Her tears fell hot against his cheeks. Matt’s mind reeled.

What the hell is going on?

He couldn’t quite make sense of the storm that had begun inside of him. Had he really loved her in a past life—in his life as Cíar mac Dúbhshláin, during his time as the Ridden Druid? How? When?

There were too many questions, ones with answers that hung just beyond his reach. His thoughts had fragmented, scattered like glass dashed against a hard kitchen floor.

And yet, he didn’t stop kissing her, didn’t push her away when she broke off the kiss. She sobbed and he put his arms around her, heart pounding hard against his ribs.

What the hell am I doing?

“You’re crying,” he said, then mentally kicked himself. Brilliant. Could you have said a stupider thing?

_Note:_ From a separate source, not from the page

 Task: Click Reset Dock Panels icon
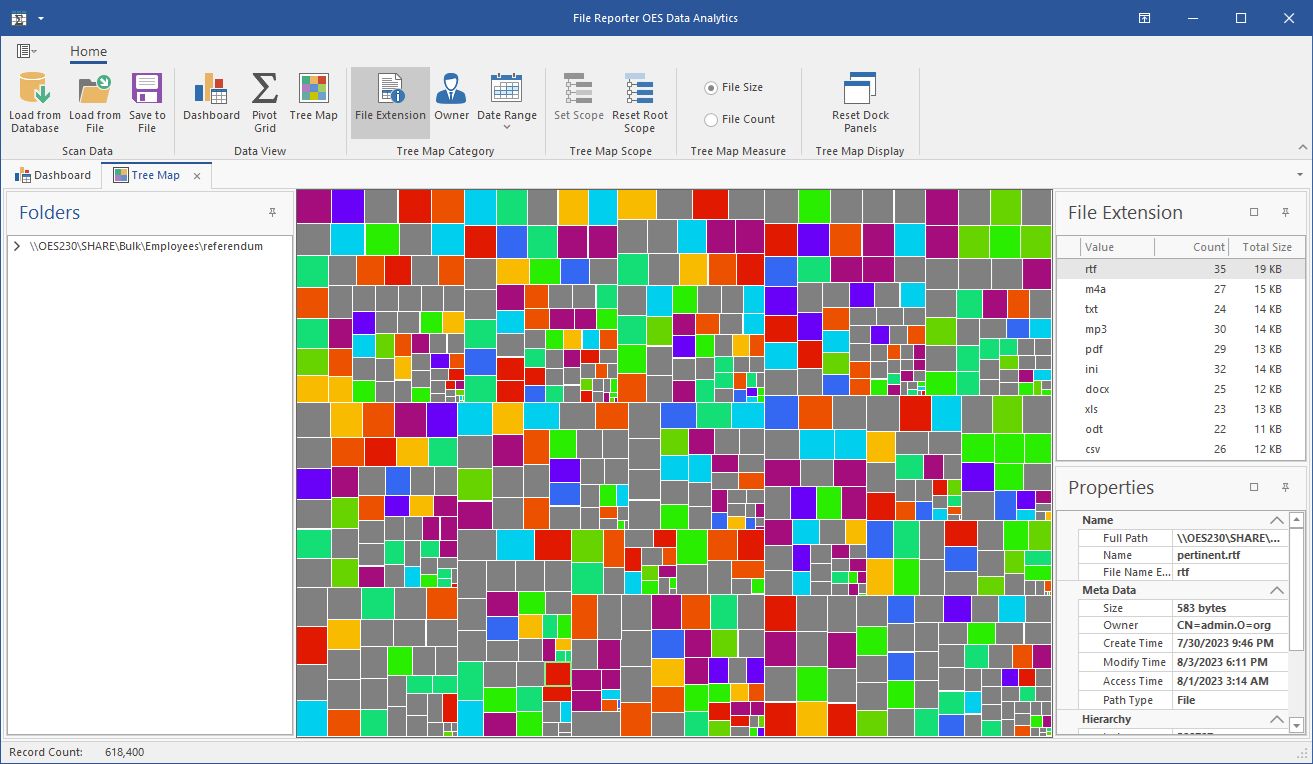[860, 90]
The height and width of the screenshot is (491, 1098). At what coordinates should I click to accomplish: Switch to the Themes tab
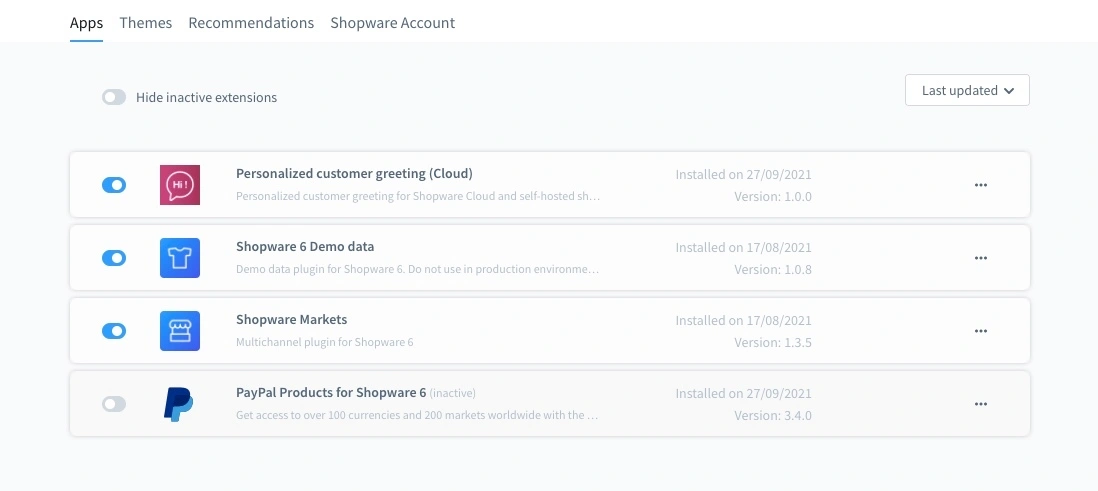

The problem was, he probably could have if he’d been thinking more or less clearly.

Hecate nodded, her face against his shoulder. “I’m sorry.”

At least she had the grace to apologize—but what, exactly, was she actually apologizing for? There were a lot of things she could have been apologizing for, and Matt was fairly certain she wasn’t apologizing for everything.

He must have stiffened without realizing it, because she drew back and met his gaze steadily despite her apparent emotion. Hecate reached up to wipe her tears away with a thumb and took a deep breath before she spoke.

“I shouldn’t have kept going after your friends,” she said softly, then slowly stood up. “There are some things I can’t quite control. Sometimes I just…do things, things that if I was thinking clearly, I wouldn’t do. It’s been that way for a long time.” She glanced down. “It happens a lot more than it doesn’t.”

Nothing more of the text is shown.